AccessCotextManager(ACM)/Endpoint Verification
ACMはChrome Enterprise PremiumだけでなくVPC ServiceControlsにも用いられるコアサービスです。実質このサービスでアクセス制御を定義出来ると言っても過言ではありません。
AWSではIAMロール内のCondition句、AzureではEntraIDの条件付きアクセスで制御しますが、GoogleCloudでは独立したリソースとしてまとめて定義する事が出来ます。そのため、後からアクセス条件を変更したり、アクセス条件を使いまわす際に運用上のメリットがあります。
ACMでは以下をアクセス制御に組み込めます。
- アクセス元IPアドレス
- アクセス元地域
- アクセス元デバイスポリシー(※端末)
特定の国からのみのアクセスに制限したり、アクセス元のIPアドレスを限定することが出来ます。
また、Premiumライセンスではデバイスポリシーを使う事ができます。IPアドレスやロケーションレベルではなく特定の端末からのみのアクセスに限定するより強力な制限をかける事が出来ます。
IPアドレス制限は今までPremiumライセンス抜きに利用できなったプライベートIPを指定することが可能になりました。閉域網で接続したオンプレミスと接続するVPCからのみの接続に限定したいようなユースケースはこちらを用いる事でも代用できます。
アクセス制御を実装する
今までアクセス制御方法について触れてきましたが、実際にアクセス制御を適用してみましょう。
まず準備としてあらかじめGoogleグループをCloudIdentityもしくはGoogleCloudコンソール上から作成します。

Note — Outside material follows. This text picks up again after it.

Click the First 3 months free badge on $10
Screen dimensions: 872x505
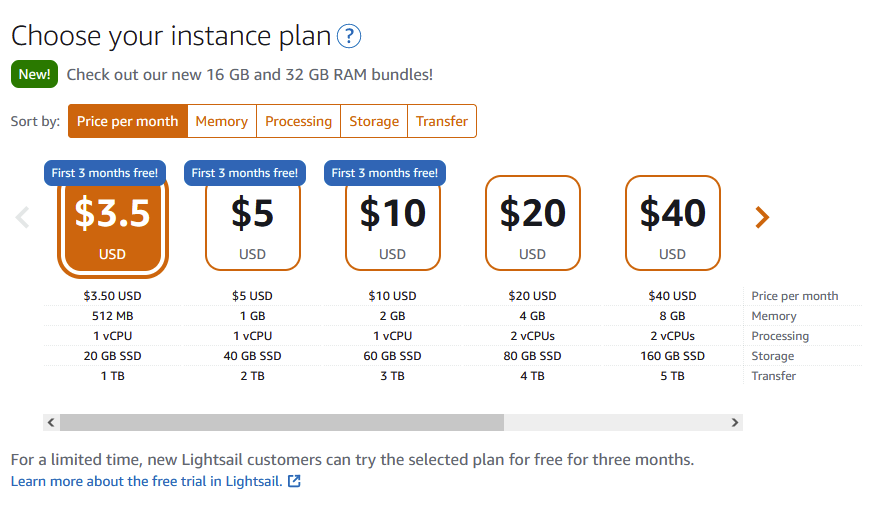385,173
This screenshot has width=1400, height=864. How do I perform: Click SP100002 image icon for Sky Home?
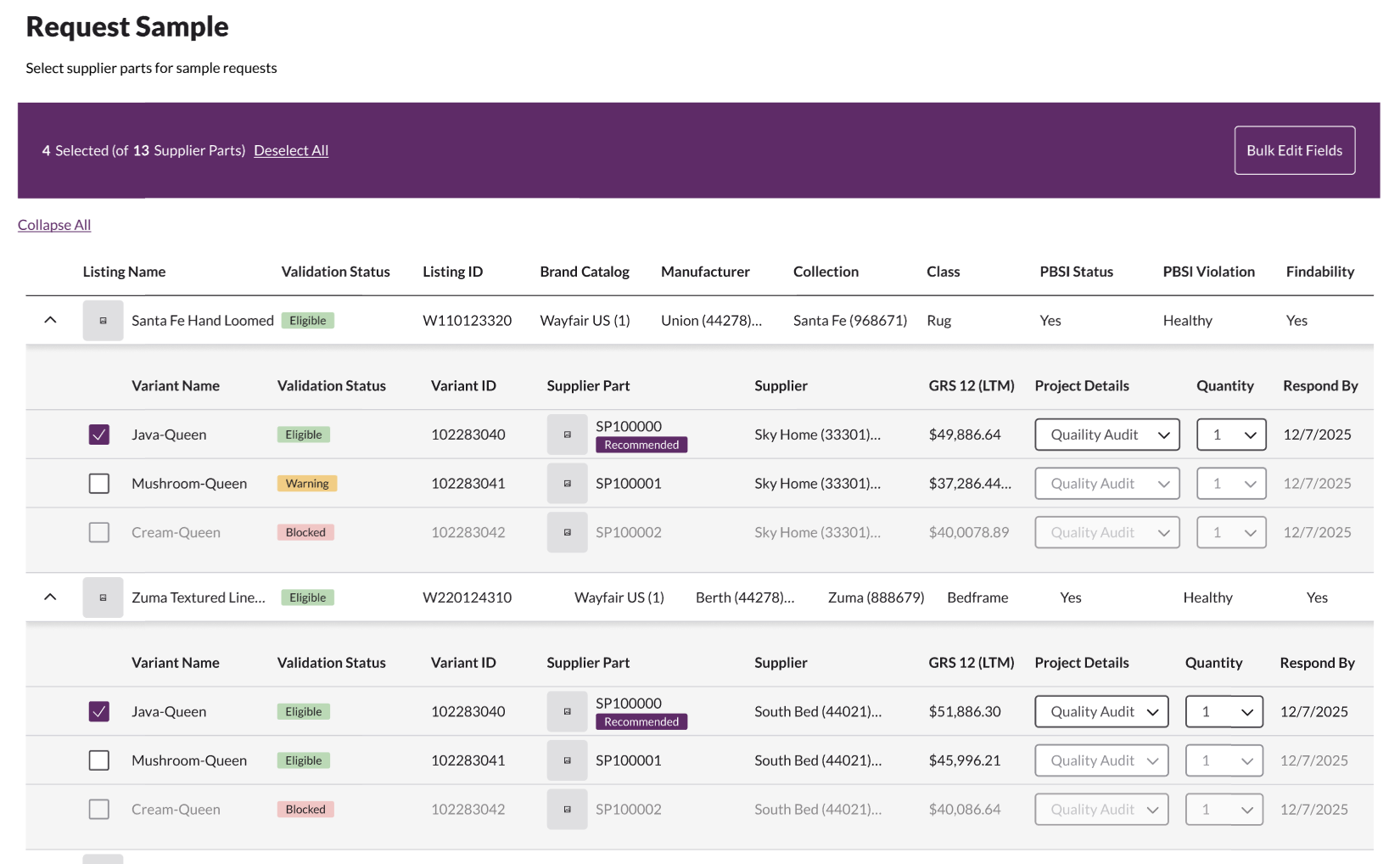(567, 533)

また、組織が構成されていることが大前提となります。
操作には以下の権限またはその権限を持つ以下の事前定義ロールが対応者に付与されている必要があります。
次にChrome Enterprise Premiumから「CloudコンソールとAPIへのアクセスを管理」をクリックします。
特に何も設定していない場合、GoogleCloudのコンソールへはどこからでもアクセスできる状態になっています。「アクセスを管理」をクリックしてアクセス制御を加えます。
つぎに「追加」をクリックします。
アクセス制御対象を行うグループとAccessContextManagerの設定を紐づけして「保存」します。

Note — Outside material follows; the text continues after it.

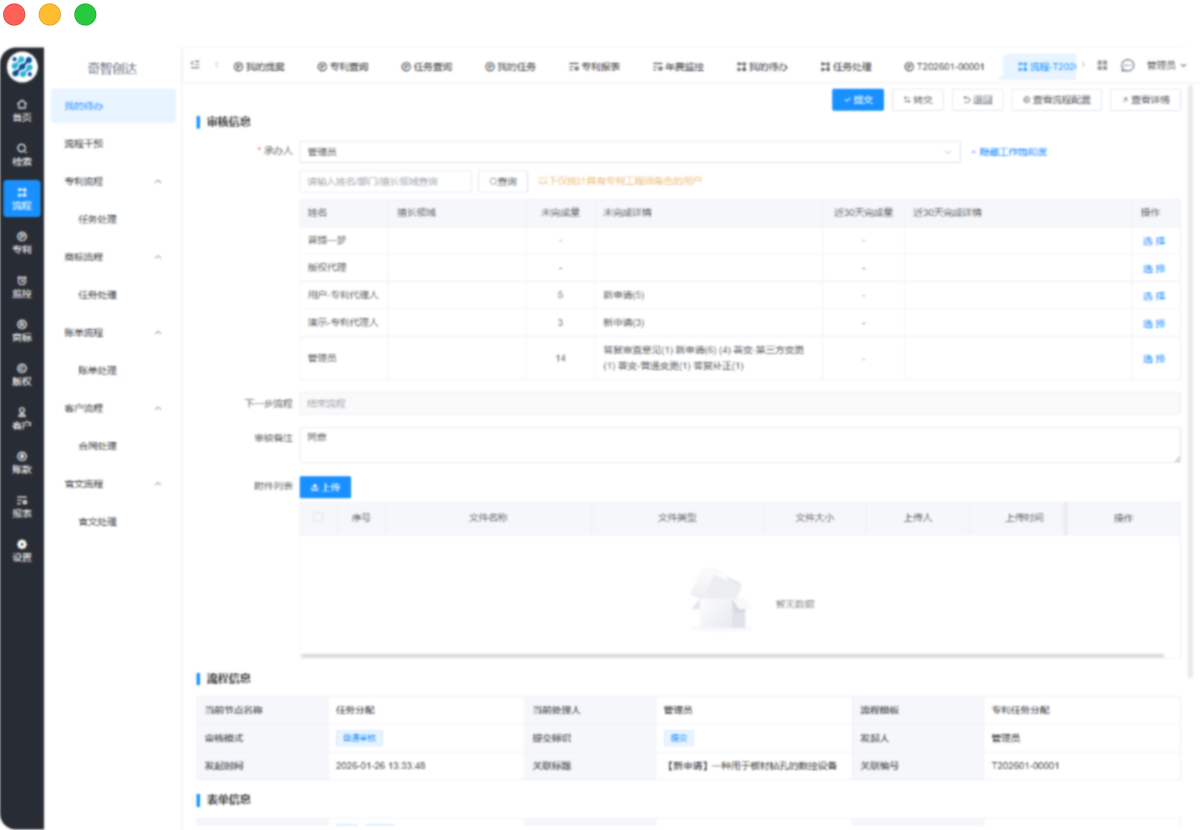
Task: Click the blue 提交 submit button
Action: tap(857, 100)
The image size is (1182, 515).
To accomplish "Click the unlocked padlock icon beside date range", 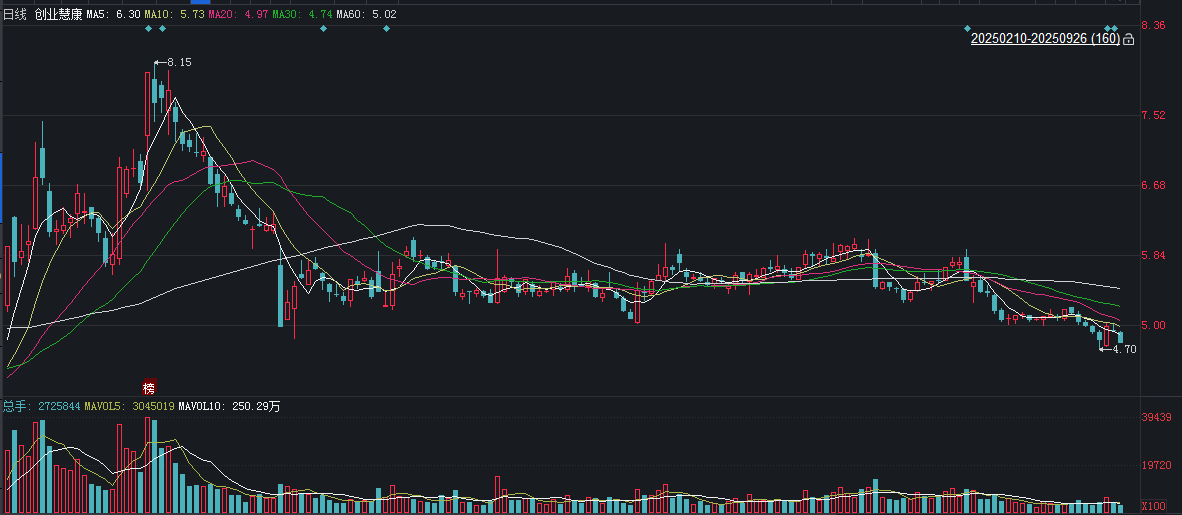I will (1128, 39).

ここで注意なのが、設定画面に表示されている通り、グループとACMを紐づける事でグループのアクセスを制限は出来ます。一方で、グループに所属していないGoogleアカウントがIAMロールを組織やプロジェクトでバインドされてしまうとアクセス制御が効きません。
Cloud Identityでグループを作成し必ずグループにユーザーを所属させる。グループ単位でIAMロールバインドを行う運用が必要になるので、そこを飛ばすとアクセス制御が効かないままとなってしまいます。
これを設定する事でACMで決められた条件を満たした場合のみ、認証認可が行われコンソールやAPIへの操作を行えるようになります。
まとめ
AWS/Azureでベストプラクティスとされるアクセス制御については本日触れた内容で満たすことが出来ます。一方で、MFAやドメイン制御はCloud Identityや組織ポリシーで行われるものになります。
ACMでアクセス制御設定を一元管理できるため、設定の見直しや全体への再適用が非常にスムーズに行う事が出来ます。さらにIAPについてもACMと組み合わせてより細かくアクセス制御をかける事も出来ます。IAMロールも条件を設けてグループ単位でアクセスできるサービスを絞る事も可能です。
一点注意なのが、IAMロールのバインドが無制限に行われている場合、これらのアクセス制御が全て台無しになってしまう点です。ServiceAccountを除くGoogleアカウントやGoogleグループの払い出しやロールバインドはプロジェクトのユーザーに渡さず、特定の管理者だけに委ねる運用とする等して統制を効かる必要があります。
Chrome Enterpriseと組み合わせてアクセス制御をよりセキュアなアカウントを目指しましょう!